The large peak corresponds to the background pixels which are lighter than the text. To segment the text, we can assume that using a threshold of 125 can be used since it is less than and far from the pixel values of the peak. This can be implemented using the lines [1]:

threshold = 125;
BW = I < threshold;

This results in:

125

where only the pixels having values less than the threshold of 125 are colored white. Using threshold values of 50, 100, 150, and 200, (left to right, up to down) I got:

50 100 150 200

We can see that using a lower threshold than needed will segment fewer details while using a higher threshold than needed will include too much unwanted details in the segmented image.

The problem of segmentation for colored images is more complicated. ROI’s that have unique features in a colored image might not be distinct after converting the image to grayscale [1]. Also, when segmenting images that have 3D objects, the variation in shading must be considered. Because of this, it is better to represent colors using the normalized chromaticity coordinates or NCC [1].

The NCC can be computed using the equation:

r = \frac{R}{I}, g= \frac{G}{I}, r = \frac{B}{I},

where I = R + G + B. Since b is dependent on r and g, the chromaticity can be represented by using just the two coordinates r and g. represents the brightness information [1]. The normalized chromaticity space is then shown in the plot:

diagram

where the x-axis is r and the y-axis is g [1].

A. Parametric Estimation

Segmentation can be done by calculating the probability that a pixel belongs to the color distribution of the ROI. To do this, we can crop a subregion of the ROI and compute its histogram. When normalized by the number of pixels, the histogram is already the probability distribution function (PDF) of the color. Assuming a Gaussian distribution for r and g, independently, of the cropped region, the means \mu_r\mu_g, and standard deviations \sigma_r\sigma_g can be computed [1]. The probability is then computed using the equation:

p(r) = \frac{1}{\sigma_r \sqrt{2 \pi}} \exp \left(-\frac{(r - \mu_r)^2}{2 \sigma_r^2} \right)

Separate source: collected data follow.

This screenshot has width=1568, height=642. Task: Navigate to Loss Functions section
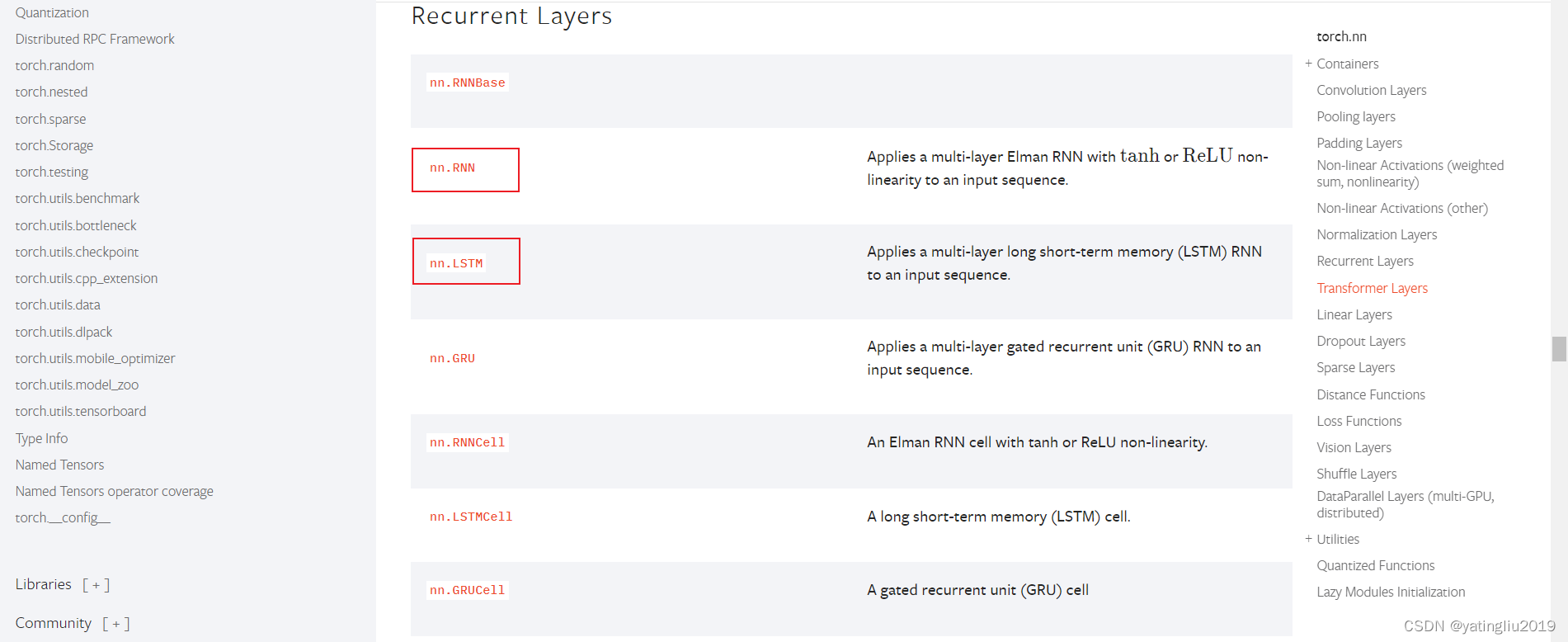(1358, 421)
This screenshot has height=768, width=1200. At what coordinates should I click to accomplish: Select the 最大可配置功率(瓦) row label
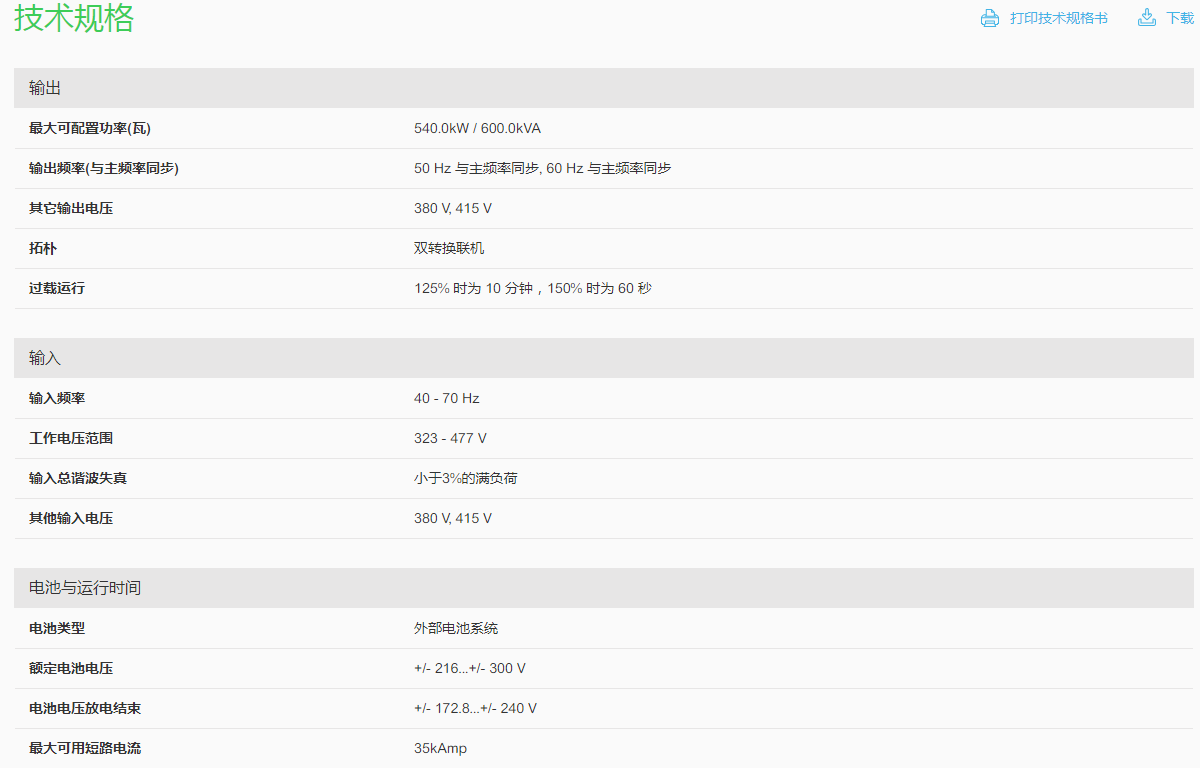tap(90, 128)
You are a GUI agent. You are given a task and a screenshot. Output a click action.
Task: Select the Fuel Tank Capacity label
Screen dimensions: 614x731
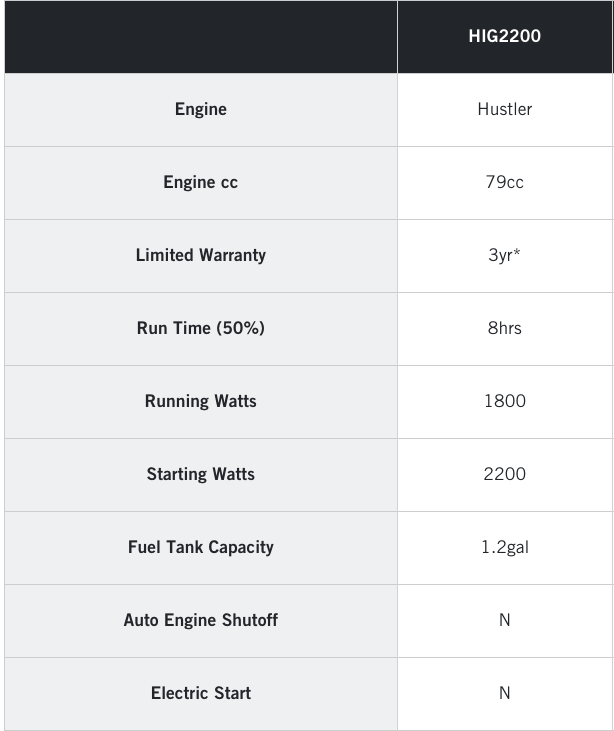click(x=201, y=547)
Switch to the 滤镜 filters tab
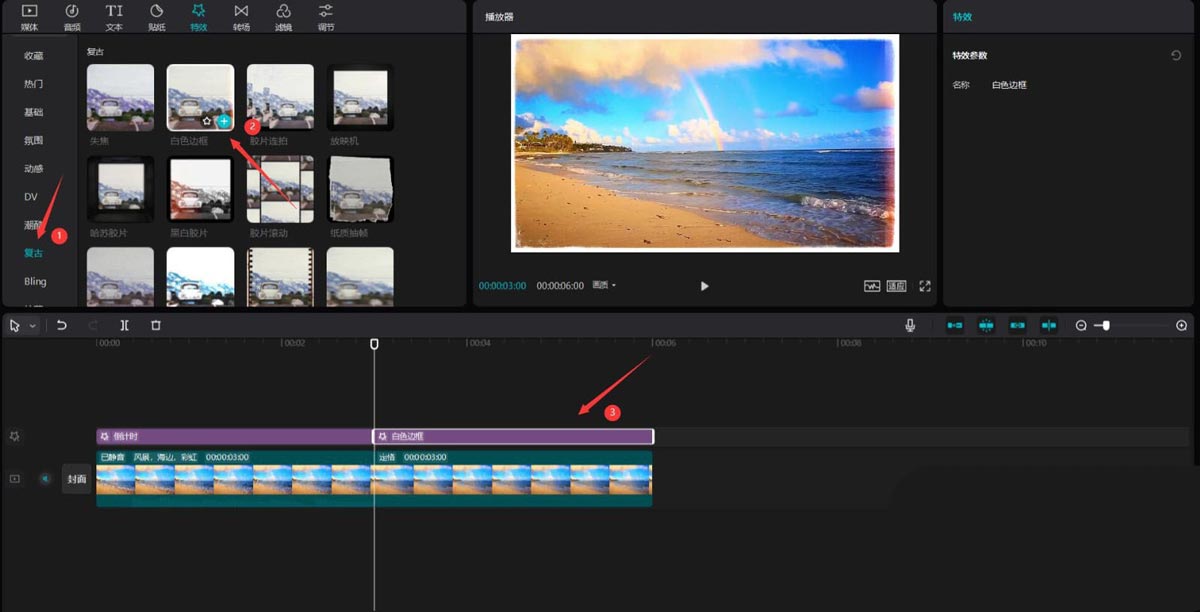The image size is (1200, 612). (x=283, y=16)
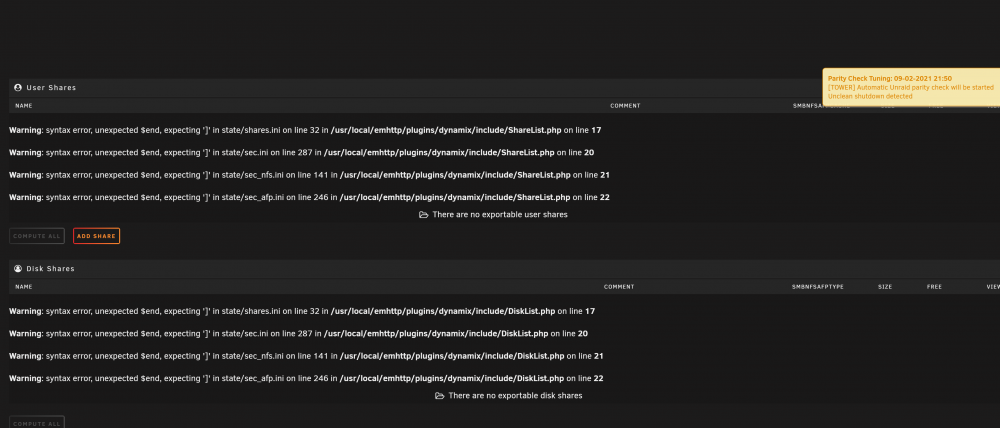Click the SMBNFSAFPTYPE header in Disk Shares
The image size is (1000, 428).
(818, 287)
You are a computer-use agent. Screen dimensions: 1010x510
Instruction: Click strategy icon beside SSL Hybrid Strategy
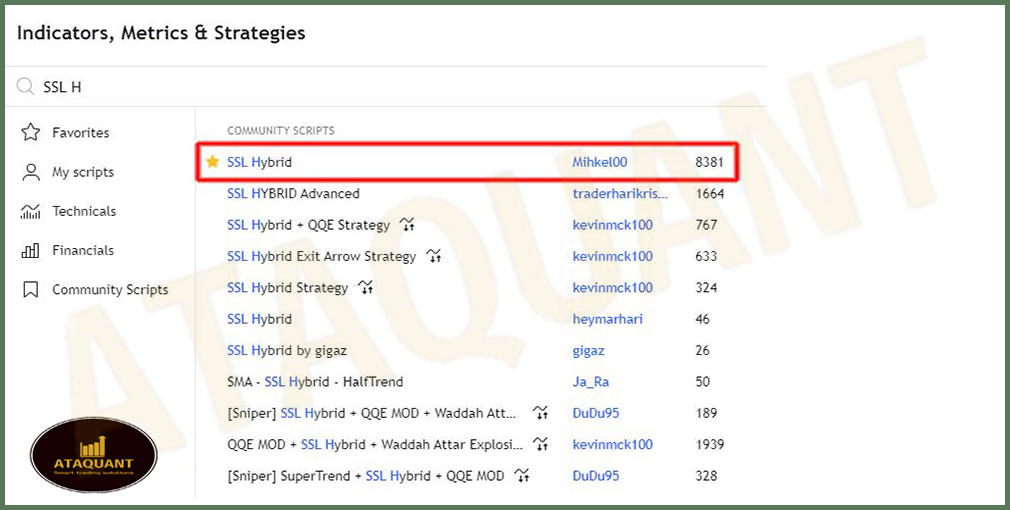(366, 287)
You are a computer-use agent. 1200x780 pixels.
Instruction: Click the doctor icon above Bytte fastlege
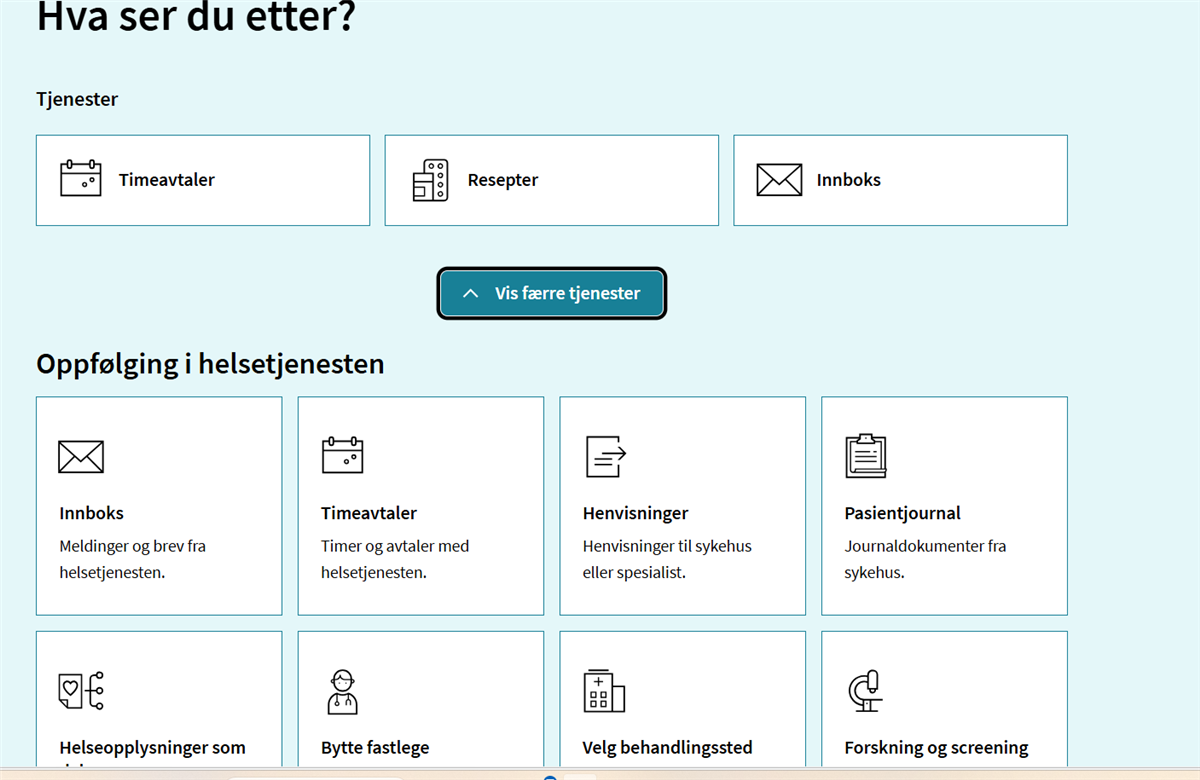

A similar equation can be used for p(g). The joint probability is then the product of p(r) and p(g) and can be plotted to produce a segmented image [1].

B. Non-Parametric Estimation

Histogram backprojection is a method where a pixel value in the image is given a value equal to its histogram value in the normalized chromaticity space. This can be used to segment images by manually looking up the histogram values. A 2D Histogram can be obtained by converting the r and g values to integers and binning the image values to a matrix. This can be implemented using the code [1]:

BINS = 180;
rint = round (r*(BINS-1) + 1);
gint = round (g*(BINS-1) + 1);
colors = gint(:) + (rint(:)-1)*BINS;
hist = zeros(BINS,BINS);
for row = 1:BINS
for col = 1:(BINS-row+1)
hist(row,col) = length( find(colors==( ((col + (row-1)*BINS)))));
end;
end;

where r and g are taken from the ROI. Then, the segmented image can be computed using the code [1]:

rint = round (r*(BINS-1) + 1);
gint = round (g*(BINS-1) + 1);
[x, y] = size(sub);
result = zeros(x, y);
for i = 1:x
for j = 1:y
result(i,j) = hist(rint(i,j), gint(i,j));
end;
end;

where r and g are taken from the subject image.

C. Results

The first image I segmented is a drawing of one of my favorite monsters from the game Monster Rancher, Mocchi:

mocchi

souce: deviantart

The colors found on its head (green), lips (yellow), body (cream), and belly (cream) all appear solid. I cropped the following ROIs:

roi_green      roi_yellow      roi_body      roi_belly

for the four parts. After applying parametric estimation, I got (left to right, up to down):

para_green para_yellow para_body para_belly

We can see that the corresponding body parts of Mocchi, depending on the cropped ROI, were successfully segmented. After looking closely at the image, I saw that there are actually distortions near the black pixels (Mocchi’s edges). These distortions are the reason why the segmented images do not exactly follow Mocchi’s shape.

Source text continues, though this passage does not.